Las acciones se desarrollaron en los municipios de Armenia, Montenegro y Quimbaya, donde además las autoridades incautaron cerca de 17 armas de fuego, así como munición y sustancias estupefacientes.
De acuerdo con el secretario, Tavera Benítez mantenía un contrato de prestación de servicios profesionales con la administración departamental, el cual se encontraba en ejecución y se venía desarrollando conforme a las obligaciones establecidas. Precisó que, al momento de su vinculación, el contratista cumplió con todos los requisitos legales exigidos, incluida la verificación de antecedentes judiciales, disciplinarios y fiscales, sin que registrara anotaciones o inhabilidades.
“El Gobierno Departamental desconocía cualquier situación irregular relacionada con el contratista, incluso hasta el día anterior a su captura no presentaba registros que alertaran sobre este tipo de hechos”, indicó Pérez, quien reiteró que será la justicia la encargada de determinar su responsabilidad.

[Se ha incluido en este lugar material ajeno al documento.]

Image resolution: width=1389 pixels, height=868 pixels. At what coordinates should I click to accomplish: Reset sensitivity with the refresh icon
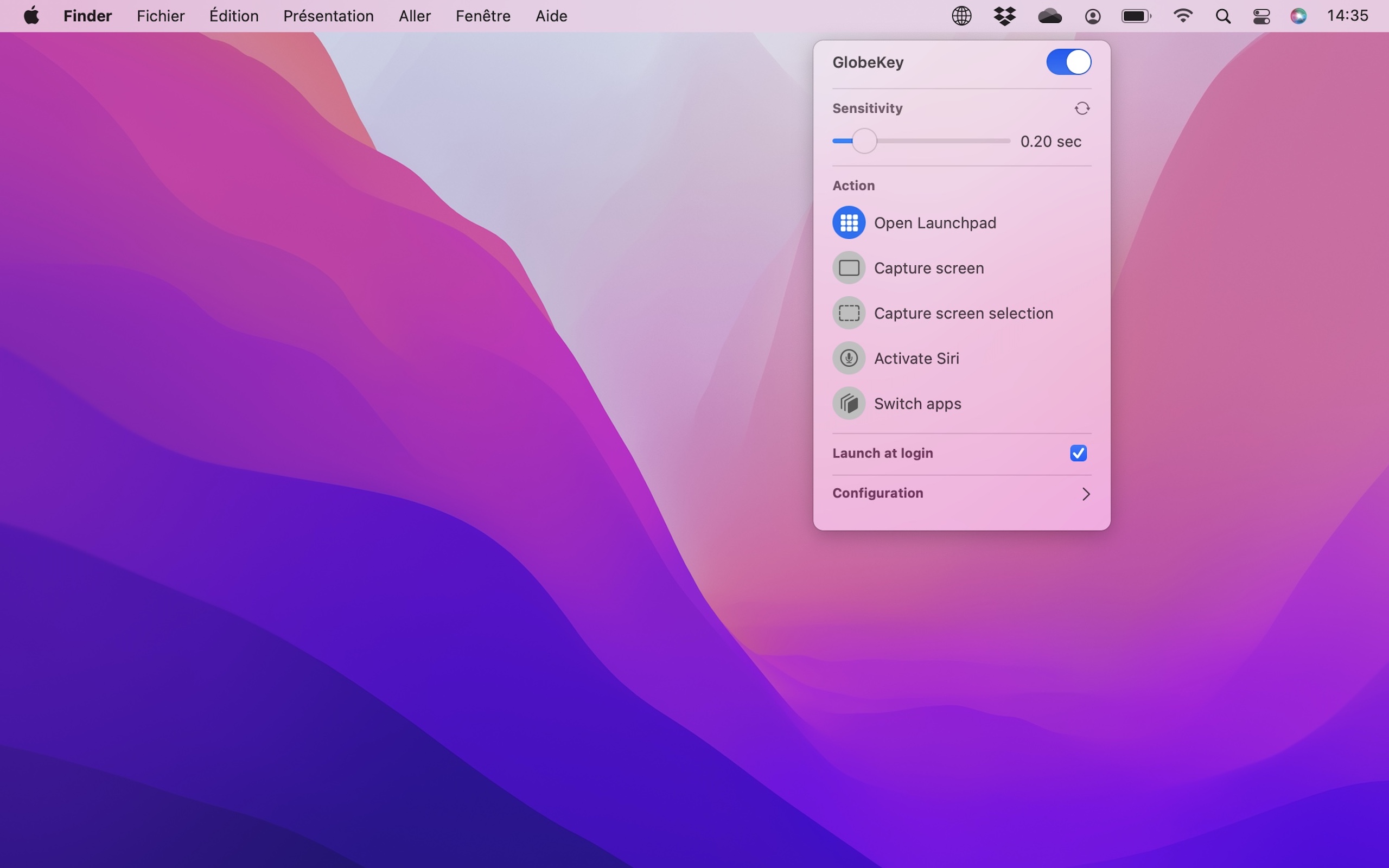(1082, 108)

El funcionario también señaló que actualmente se adelanta la audiencia de legalización de capturas y que la continuidad del contrato dependerá de las decisiones judiciales que se adopten.
Finalmente, Pérez señaló que el capturado es reconocido como líder social del barrio Santander y cuenta con esquema de protección asignado por la Unidad Nacional de Protección, en cumplimiento de un fallo judicial derivado de una acción de tutela interpuesta por la Defensoría del Pueblo.